Fica o alerta! Que nós mulheres não nos submetamos a nenhum tipo de agressão, opressão, sofrimento, esforço que nos avilte, submissão e nem ao silêncio! Que não renunciemos ao direito natural, que é o direito ao amor, que nada exige em troca, que não machuca, não fere, não agride, não cobra, não cerceia! Quem ama não mata! Quem ama dá tudo de melhor de sua essência, zela, cuida, protege, defende, é feliz ao ver a felicidade do outro! Por isso, ame e seja amado! Seja feliz!

 

(*) Graduada em Direito pela Universidade Católica de Santos (UniSantos). Mestre em Direito pela Universidade Metropolitana de Santos (Unimes) e doutora em Direito Penal pela Pontifícia Universidade Católica (PUC) de São Paulo. Advogada criminalista desde 1993 e professora universitária de Direito Penal desde 1998.
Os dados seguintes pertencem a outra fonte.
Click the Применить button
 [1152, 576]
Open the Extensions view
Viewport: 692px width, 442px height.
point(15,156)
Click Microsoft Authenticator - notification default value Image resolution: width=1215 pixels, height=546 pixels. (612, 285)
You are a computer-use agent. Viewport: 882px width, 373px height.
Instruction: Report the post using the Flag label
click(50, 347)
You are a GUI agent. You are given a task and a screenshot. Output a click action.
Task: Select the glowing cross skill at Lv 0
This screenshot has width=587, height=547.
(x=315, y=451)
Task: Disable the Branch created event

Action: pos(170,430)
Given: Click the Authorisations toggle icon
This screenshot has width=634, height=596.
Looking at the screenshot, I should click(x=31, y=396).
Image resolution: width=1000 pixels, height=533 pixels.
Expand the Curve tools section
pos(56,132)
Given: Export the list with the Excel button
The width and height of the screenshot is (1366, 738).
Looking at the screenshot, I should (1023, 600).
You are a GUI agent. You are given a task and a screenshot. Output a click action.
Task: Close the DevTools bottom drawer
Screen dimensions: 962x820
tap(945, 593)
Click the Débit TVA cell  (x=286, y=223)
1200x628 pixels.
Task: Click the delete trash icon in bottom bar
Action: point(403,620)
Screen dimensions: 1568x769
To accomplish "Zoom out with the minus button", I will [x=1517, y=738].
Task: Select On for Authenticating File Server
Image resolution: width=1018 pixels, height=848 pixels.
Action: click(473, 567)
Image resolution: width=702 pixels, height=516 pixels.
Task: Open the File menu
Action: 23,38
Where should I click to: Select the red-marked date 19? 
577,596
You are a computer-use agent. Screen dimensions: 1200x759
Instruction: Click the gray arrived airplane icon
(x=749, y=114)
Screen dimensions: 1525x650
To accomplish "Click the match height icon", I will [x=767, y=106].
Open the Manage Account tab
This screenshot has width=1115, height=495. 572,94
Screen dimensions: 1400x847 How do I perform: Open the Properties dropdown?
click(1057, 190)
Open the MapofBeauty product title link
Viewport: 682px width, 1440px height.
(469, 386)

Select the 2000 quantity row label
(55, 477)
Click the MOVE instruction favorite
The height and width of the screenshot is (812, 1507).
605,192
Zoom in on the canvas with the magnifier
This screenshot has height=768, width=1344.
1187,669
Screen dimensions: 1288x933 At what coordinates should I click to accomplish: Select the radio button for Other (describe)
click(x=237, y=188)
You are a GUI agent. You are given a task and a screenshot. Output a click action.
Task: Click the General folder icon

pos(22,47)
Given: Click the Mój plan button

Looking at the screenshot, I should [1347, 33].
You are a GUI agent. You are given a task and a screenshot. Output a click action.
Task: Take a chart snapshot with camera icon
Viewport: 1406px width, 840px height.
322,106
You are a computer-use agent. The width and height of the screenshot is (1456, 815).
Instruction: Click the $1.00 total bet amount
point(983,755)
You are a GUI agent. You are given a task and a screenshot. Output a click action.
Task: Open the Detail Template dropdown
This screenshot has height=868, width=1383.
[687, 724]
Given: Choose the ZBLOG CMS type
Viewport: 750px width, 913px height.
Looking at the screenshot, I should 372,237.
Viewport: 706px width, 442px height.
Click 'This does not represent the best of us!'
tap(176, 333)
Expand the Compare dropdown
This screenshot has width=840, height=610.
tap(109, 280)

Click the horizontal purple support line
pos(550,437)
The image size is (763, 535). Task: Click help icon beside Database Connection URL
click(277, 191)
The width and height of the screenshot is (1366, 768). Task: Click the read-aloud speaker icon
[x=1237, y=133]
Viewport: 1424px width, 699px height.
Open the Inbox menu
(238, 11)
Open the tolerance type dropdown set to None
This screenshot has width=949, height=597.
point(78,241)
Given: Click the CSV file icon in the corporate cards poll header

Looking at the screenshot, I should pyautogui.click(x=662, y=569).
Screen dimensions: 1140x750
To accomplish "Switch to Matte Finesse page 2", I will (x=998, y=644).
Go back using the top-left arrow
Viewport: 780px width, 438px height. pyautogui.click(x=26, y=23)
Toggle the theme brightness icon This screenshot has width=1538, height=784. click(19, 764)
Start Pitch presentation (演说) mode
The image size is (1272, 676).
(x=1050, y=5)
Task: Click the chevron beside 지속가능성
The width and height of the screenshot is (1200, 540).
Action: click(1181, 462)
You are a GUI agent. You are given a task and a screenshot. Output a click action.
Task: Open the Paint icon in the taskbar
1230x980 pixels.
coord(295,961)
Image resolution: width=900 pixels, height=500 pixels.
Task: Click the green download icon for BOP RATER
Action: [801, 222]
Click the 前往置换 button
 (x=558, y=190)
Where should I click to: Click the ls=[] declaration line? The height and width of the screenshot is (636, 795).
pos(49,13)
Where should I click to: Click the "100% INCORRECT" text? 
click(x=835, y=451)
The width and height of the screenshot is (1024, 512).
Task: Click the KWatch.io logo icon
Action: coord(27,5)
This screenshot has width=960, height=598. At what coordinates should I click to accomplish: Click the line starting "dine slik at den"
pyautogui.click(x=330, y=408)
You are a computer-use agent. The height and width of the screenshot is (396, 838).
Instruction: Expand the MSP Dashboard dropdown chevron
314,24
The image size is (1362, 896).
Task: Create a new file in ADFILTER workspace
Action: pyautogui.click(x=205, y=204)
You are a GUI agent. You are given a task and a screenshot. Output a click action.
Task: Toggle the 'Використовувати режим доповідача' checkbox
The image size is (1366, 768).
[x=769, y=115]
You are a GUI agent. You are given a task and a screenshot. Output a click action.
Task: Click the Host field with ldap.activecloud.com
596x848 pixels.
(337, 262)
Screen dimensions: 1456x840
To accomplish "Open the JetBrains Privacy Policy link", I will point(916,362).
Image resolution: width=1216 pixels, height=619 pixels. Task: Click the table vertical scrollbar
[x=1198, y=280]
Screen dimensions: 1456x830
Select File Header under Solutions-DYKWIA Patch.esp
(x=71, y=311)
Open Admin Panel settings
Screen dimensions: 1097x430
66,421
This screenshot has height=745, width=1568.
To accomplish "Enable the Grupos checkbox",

É diretora da Faculdade de Direito da UniSantos desde 2010, na qual também exerce a direção da Pós-Graduação Stricto Sensu em Direito – Mestrado e Doutorado. Coordenadora e Professora do Curso de Pós-Graduação Lato Sensu em Direito Penal, Processo Penal e Criminologia da UniSantos.

Autora dos livros Direitos dos Presidiários e Suas Violações (Método, 2002) e Crimes Passionais ou Amor Patológico? (Paixão, 2009). Autora de artigos publicados em Revistas Jurídicas. Avaliadora do Conpedi – Conselho Nacional de Pesquisa e Pós-Graduação em Direito.

 

Referências:

Jornal A Tribuna, A-9, 5 de julho de 2017.

MASSON, Cleber. Direito Penal – Parte Especial. Volume 2, 9ª edição, Editora Método: Rio de Janeiro, 2016.

NUCCI, Guilherme de Souza. Curso de Direito Penal – Parte Especial. Volume 2, Editora Forense: Rio de Janeiro, 2017.